- **Required action**
Set down the material exactly, keeping every line whole.

====================

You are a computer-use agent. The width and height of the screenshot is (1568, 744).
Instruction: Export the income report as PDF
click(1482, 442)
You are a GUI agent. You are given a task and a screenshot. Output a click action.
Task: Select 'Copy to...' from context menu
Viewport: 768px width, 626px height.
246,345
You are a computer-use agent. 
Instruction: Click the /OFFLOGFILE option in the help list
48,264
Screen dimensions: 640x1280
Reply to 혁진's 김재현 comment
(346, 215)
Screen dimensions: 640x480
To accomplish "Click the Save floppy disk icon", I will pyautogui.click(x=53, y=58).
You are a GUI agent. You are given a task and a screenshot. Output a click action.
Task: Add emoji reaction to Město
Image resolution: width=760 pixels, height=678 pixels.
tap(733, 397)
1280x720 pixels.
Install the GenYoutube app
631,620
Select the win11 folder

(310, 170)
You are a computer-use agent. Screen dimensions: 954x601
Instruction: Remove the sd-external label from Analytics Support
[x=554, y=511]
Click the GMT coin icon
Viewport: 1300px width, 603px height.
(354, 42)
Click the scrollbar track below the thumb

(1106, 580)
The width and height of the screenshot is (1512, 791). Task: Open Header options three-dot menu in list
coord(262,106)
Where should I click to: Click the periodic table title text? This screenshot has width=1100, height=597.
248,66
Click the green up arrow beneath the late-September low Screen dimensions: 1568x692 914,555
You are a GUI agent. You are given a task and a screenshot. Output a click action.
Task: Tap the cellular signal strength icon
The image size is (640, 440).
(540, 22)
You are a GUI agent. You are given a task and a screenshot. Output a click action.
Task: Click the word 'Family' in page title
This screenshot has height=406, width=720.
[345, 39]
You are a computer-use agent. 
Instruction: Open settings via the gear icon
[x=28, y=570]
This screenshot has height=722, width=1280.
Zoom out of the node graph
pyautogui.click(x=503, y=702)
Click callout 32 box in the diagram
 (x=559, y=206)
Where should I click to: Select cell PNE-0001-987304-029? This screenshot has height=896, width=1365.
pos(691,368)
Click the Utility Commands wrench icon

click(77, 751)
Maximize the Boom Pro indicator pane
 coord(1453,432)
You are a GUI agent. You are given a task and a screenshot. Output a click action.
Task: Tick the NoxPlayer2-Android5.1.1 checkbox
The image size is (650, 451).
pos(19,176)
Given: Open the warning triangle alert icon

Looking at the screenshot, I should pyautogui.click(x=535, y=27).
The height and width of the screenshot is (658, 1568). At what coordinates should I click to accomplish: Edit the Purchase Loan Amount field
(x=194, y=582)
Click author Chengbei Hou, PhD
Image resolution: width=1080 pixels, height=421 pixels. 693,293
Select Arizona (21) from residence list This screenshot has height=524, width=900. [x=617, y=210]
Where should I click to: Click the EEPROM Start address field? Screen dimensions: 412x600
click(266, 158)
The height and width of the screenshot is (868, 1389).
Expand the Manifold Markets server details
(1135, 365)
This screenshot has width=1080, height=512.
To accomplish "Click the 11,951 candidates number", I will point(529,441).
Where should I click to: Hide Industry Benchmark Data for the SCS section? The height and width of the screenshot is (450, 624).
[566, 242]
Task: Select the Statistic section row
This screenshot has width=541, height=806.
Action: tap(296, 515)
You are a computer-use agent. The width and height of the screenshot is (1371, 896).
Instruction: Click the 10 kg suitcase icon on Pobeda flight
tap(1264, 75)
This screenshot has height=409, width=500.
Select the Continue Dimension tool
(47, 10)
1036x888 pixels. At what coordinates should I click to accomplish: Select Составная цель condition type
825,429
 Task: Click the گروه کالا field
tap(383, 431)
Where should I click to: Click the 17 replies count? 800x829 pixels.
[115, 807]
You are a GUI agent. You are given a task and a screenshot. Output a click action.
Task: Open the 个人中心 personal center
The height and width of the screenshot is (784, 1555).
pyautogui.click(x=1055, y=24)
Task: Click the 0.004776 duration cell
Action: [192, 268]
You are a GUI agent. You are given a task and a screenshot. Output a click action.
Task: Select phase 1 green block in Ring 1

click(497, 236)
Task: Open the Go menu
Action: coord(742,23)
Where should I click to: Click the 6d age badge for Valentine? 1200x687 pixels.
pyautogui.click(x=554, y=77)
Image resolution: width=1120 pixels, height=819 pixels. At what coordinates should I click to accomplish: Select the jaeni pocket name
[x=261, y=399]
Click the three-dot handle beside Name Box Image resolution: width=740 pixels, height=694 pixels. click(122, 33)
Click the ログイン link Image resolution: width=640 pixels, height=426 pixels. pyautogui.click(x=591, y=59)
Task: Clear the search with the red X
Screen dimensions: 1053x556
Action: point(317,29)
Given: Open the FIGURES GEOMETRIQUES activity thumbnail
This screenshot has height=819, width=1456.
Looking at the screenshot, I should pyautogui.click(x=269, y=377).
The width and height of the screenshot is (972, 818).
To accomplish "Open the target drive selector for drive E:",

====================

- **Exercise result**
You are a computer-use agent. The width and height of the screenshot is (1568, 744).
Instruction: Export the income report as PDF
click(1482, 442)
You are a GUI agent. You are given a task and a screenshot. Output a click action.
Task: Select 'Copy to...' from context menu
Viewport: 768px width, 626px height.
246,345
You are a computer-use agent. 
Instruction: Click the /OFFLOGFILE option in the help list
48,264
Screen dimensions: 640x1280
Reply to 혁진's 김재현 comment
(346, 215)
Screen dimensions: 640x480
To accomplish "Click the Save floppy disk icon", I will pyautogui.click(x=53, y=58).
You are a GUI agent. You are given a task and a screenshot. Output a click action.
Task: Add emoji reaction to Město
Image resolution: width=760 pixels, height=678 pixels.
tap(733, 397)
1280x720 pixels.
Install the GenYoutube app
631,620
Select the win11 folder

(310, 170)
You are a computer-use agent. Screen dimensions: 954x601
Instruction: Remove the sd-external label from Analytics Support
[x=554, y=511]
Click the GMT coin icon
Viewport: 1300px width, 603px height.
(354, 42)
Click the scrollbar track below the thumb

(1106, 580)
The width and height of the screenshot is (1512, 791). Task: Open Header options three-dot menu in list
coord(262,106)
Where should I click to: Click the periodic table title text? This screenshot has width=1100, height=597.
248,66
Click the green up arrow beneath the late-September low Screen dimensions: 1568x692 914,555
You are a GUI agent. You are given a task and a screenshot. Output a click action.
Task: Tap the cellular signal strength icon
The image size is (640, 440).
(540, 22)
You are a GUI agent. You are given a task and a screenshot. Output a click action.
Task: Click the word 'Family' in page title
This screenshot has height=406, width=720.
[345, 39]
You are a computer-use agent. 
Instruction: Open settings via the gear icon
[x=28, y=570]
This screenshot has height=722, width=1280.
Zoom out of the node graph
pyautogui.click(x=503, y=702)
Click callout 32 box in the diagram
 (x=559, y=206)
Where should I click to: Select cell PNE-0001-987304-029? This screenshot has height=896, width=1365.
pos(691,368)
Click the Utility Commands wrench icon

click(77, 751)
Maximize the Boom Pro indicator pane
 coord(1453,432)
You are a GUI agent. You are given a task and a screenshot. Output a click action.
Task: Tick the NoxPlayer2-Android5.1.1 checkbox
The image size is (650, 451).
pos(19,176)
Given: Open the warning triangle alert icon

Looking at the screenshot, I should pyautogui.click(x=535, y=27).
The height and width of the screenshot is (658, 1568). At what coordinates should I click to accomplish: Edit the Purchase Loan Amount field
(x=194, y=582)
Click author Chengbei Hou, PhD
Image resolution: width=1080 pixels, height=421 pixels. 693,293
Select Arizona (21) from residence list This screenshot has height=524, width=900. [x=617, y=210]
Where should I click to: Click the EEPROM Start address field? Screen dimensions: 412x600
click(266, 158)
The height and width of the screenshot is (868, 1389).
Expand the Manifold Markets server details
(1135, 365)
This screenshot has width=1080, height=512.
To accomplish "Click the 11,951 candidates number", I will point(529,441).
Where should I click to: Hide Industry Benchmark Data for the SCS section? The height and width of the screenshot is (450, 624).
[566, 242]
Task: Select the Statistic section row
This screenshot has width=541, height=806.
Action: tap(296, 515)
You are a computer-use agent. The width and height of the screenshot is (1371, 896).
Instruction: Click the 10 kg suitcase icon on Pobeda flight
tap(1264, 75)
This screenshot has height=409, width=500.
Select the Continue Dimension tool
(47, 10)
1036x888 pixels. At what coordinates should I click to accomplish: Select Составная цель condition type
825,429
 Task: Click the گروه کالا field
tap(383, 431)
Where should I click to: Click the 17 replies count? 800x829 pixels.
[115, 807]
You are a GUI agent. You are given a task and a screenshot. Output a click action.
Task: Open the 个人中心 personal center
The height and width of the screenshot is (784, 1555).
pyautogui.click(x=1055, y=24)
Task: Click the 0.004776 duration cell
Action: [192, 268]
You are a GUI agent. You are given a task and a screenshot. Output a click action.
Task: Select phase 1 green block in Ring 1

click(497, 236)
Task: Open the Go menu
Action: coord(742,23)
Where should I click to: Click the 6d age badge for Valentine? 1200x687 pixels.
pyautogui.click(x=554, y=77)
Image resolution: width=1120 pixels, height=819 pixels. At what coordinates should I click to accomplish: Select the jaeni pocket name
[x=261, y=399]
Click the three-dot handle beside Name Box Image resolution: width=740 pixels, height=694 pixels. click(122, 33)
Click the ログイン link Image resolution: width=640 pixels, height=426 pixels. pyautogui.click(x=591, y=59)
Task: Clear the search with the red X
Screen dimensions: 1053x556
Action: point(317,29)
Given: Open the FIGURES GEOMETRIQUES activity thumbnail
This screenshot has height=819, width=1456.
Looking at the screenshot, I should pyautogui.click(x=269, y=377).
The width and height of the screenshot is (972, 818).
To accomplish "Open the target drive selector for drive E:",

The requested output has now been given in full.